=== THE DATA ===

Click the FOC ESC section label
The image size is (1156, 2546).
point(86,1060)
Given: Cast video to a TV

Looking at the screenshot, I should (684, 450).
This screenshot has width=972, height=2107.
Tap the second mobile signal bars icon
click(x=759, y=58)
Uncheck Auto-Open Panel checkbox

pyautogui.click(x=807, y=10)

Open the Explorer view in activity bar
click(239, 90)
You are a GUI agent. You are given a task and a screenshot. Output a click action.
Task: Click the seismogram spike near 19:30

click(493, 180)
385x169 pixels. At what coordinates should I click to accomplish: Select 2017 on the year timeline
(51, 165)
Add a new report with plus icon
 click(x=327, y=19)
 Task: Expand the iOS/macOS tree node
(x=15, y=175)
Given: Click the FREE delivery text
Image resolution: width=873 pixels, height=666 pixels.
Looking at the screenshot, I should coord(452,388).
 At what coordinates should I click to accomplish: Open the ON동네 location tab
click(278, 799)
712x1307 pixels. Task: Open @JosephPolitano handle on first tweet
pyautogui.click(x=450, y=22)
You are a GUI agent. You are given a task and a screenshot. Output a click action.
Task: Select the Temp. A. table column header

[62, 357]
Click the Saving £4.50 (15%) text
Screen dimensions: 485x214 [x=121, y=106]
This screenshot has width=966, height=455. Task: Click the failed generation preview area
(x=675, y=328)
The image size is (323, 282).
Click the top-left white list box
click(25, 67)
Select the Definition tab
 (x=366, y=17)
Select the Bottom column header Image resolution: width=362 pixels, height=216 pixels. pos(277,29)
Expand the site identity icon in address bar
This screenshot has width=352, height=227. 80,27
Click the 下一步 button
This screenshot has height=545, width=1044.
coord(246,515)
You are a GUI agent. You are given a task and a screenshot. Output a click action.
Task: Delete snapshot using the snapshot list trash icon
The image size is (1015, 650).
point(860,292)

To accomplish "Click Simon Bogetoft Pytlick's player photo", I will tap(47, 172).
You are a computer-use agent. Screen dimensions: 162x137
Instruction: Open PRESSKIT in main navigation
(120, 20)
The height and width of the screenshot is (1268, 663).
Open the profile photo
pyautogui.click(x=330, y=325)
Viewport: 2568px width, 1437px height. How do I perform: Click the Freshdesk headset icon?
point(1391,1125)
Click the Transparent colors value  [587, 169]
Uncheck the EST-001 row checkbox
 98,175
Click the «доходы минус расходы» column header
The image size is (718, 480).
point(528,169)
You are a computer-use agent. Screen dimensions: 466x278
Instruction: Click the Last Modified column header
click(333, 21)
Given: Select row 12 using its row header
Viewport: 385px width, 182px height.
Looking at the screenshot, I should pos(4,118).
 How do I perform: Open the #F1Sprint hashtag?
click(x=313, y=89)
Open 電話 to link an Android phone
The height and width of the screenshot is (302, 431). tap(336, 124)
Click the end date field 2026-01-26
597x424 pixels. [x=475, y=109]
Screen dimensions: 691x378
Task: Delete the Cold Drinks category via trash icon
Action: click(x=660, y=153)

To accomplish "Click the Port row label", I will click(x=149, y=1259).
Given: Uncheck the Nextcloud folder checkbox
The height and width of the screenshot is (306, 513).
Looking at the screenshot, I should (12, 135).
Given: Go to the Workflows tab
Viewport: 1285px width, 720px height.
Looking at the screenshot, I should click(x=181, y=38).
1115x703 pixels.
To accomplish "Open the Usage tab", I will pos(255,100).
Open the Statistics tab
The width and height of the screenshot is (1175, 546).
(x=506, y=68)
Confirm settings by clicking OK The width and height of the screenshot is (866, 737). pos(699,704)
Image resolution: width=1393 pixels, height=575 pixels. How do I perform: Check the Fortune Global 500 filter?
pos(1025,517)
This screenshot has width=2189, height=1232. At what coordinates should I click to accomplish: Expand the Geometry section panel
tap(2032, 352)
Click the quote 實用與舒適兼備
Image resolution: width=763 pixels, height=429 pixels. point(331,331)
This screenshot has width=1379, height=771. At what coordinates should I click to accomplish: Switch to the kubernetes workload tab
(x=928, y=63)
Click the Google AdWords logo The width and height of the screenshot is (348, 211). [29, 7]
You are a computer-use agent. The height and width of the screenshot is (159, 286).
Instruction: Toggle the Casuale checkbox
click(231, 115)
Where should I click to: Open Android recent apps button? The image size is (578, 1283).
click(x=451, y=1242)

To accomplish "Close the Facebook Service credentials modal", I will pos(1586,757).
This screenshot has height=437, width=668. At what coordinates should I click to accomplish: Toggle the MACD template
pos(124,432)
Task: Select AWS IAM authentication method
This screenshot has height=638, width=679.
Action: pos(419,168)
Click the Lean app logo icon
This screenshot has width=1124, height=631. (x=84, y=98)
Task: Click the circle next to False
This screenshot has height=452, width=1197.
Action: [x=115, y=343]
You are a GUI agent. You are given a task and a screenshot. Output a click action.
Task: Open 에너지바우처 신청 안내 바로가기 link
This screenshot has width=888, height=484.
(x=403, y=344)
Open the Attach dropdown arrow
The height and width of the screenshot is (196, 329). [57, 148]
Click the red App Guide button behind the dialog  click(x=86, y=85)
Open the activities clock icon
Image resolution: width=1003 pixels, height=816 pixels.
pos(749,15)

===

• GIVEN PROBLEM
Revise the listing from its first line through the line containing "(x=675, y=328)", changing "GUI agent" to "screen agent" each time it occurs and leaving everything else untouched.

• EXERCISE OUTPUT
Click the FOC ESC section label
The image size is (1156, 2546).
point(86,1060)
Given: Cast video to a TV

Looking at the screenshot, I should (684, 450).
This screenshot has width=972, height=2107.
Tap the second mobile signal bars icon
click(x=759, y=58)
Uncheck Auto-Open Panel checkbox

pyautogui.click(x=807, y=10)

Open the Explorer view in activity bar
click(239, 90)
You are a screen agent. You are given a task and a screenshot. Output a click action.
Task: Click the seismogram spike near 19:30

click(493, 180)
385x169 pixels. At what coordinates should I click to accomplish: Select 2017 on the year timeline
(51, 165)
Add a new report with plus icon
 click(x=327, y=19)
 Task: Expand the iOS/macOS tree node
(x=15, y=175)
Given: Click the FREE delivery text
Image resolution: width=873 pixels, height=666 pixels.
Looking at the screenshot, I should coord(452,388).
 At what coordinates should I click to accomplish: Open the ON동네 location tab
click(278, 799)
712x1307 pixels. Task: Open @JosephPolitano handle on first tweet
pyautogui.click(x=450, y=22)
You are a screen agent. You are given a task and a screenshot. Output a click action.
Task: Select the Temp. A. table column header

[62, 357]
Click the Saving £4.50 (15%) text
Screen dimensions: 485x214 [x=121, y=106]
This screenshot has width=966, height=455. Task: Click the failed generation preview area
(x=675, y=328)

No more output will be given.